The problem: Reproduce the entries word for word, from their very start down through the line that contains "Task: Click on".

[A run of entries]
/---

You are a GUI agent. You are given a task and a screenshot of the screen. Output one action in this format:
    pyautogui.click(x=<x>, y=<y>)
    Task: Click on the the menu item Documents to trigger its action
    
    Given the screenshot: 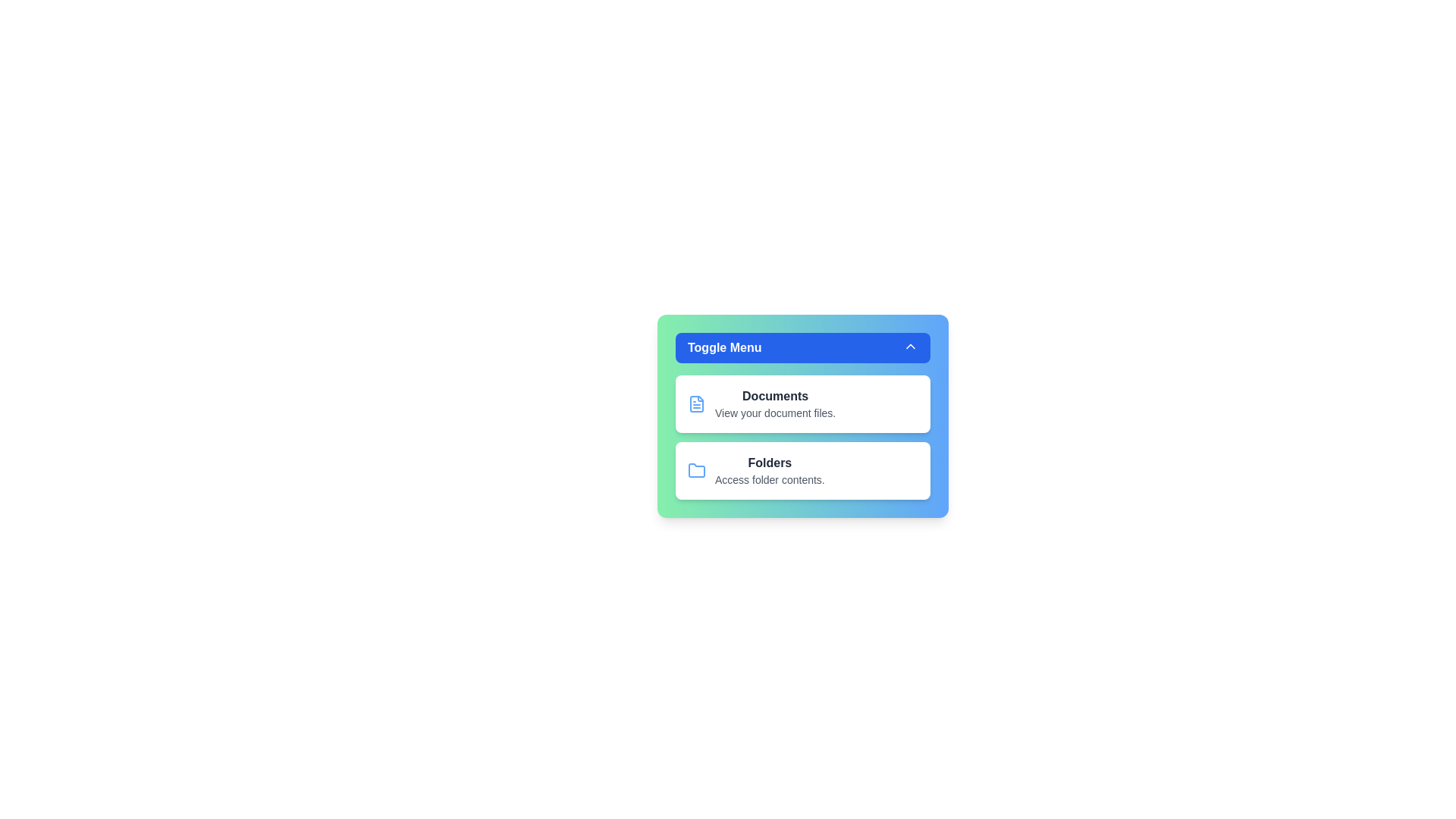 What is the action you would take?
    pyautogui.click(x=802, y=403)
    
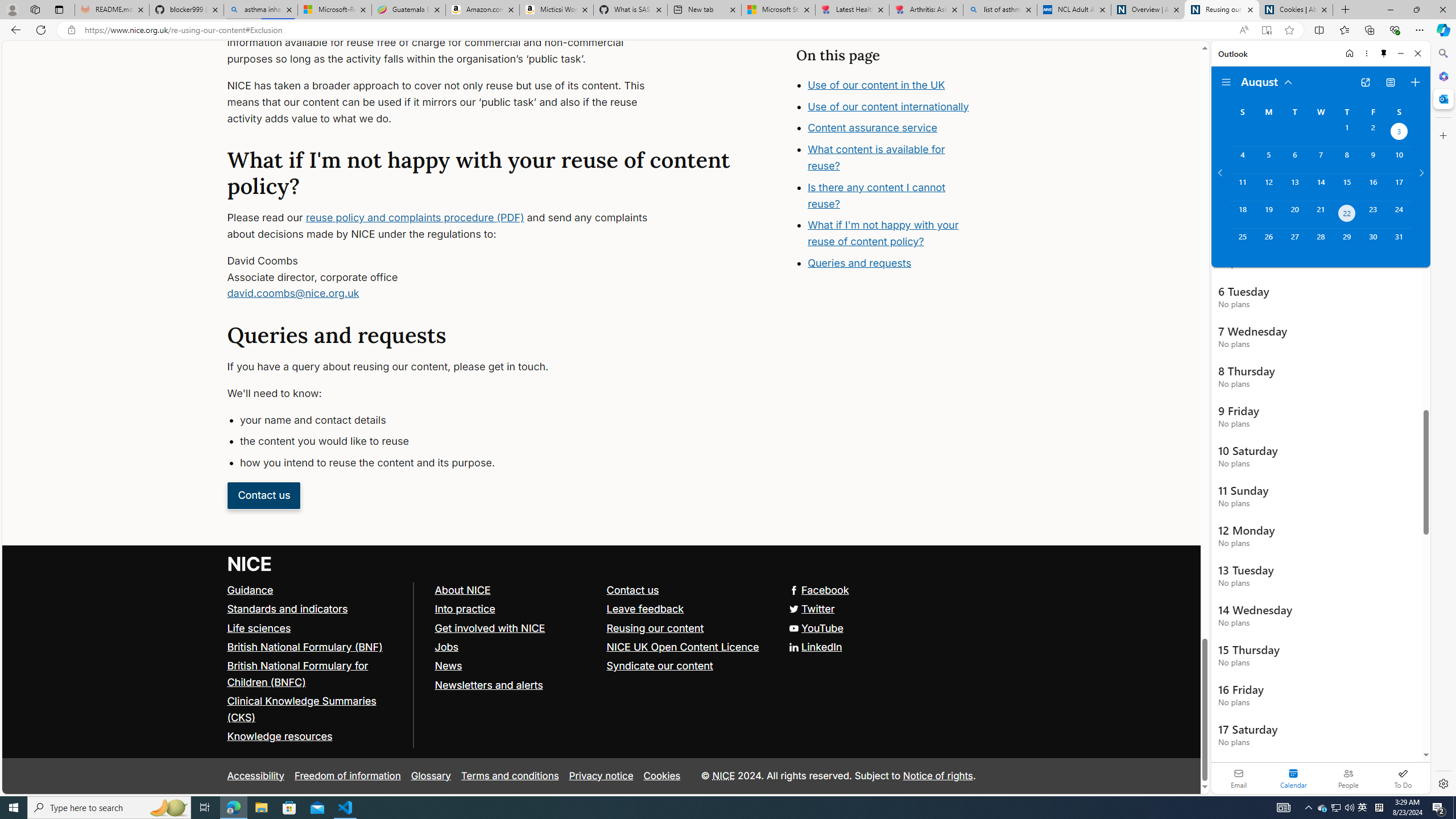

\---

The response:
You are a GUI agent. You are given a task and a screenshot of the screen. Output one action in this format:
    pyautogui.click(x=<x>, y=<y>)
    Task: Click on the the menu item Documents to trigger its action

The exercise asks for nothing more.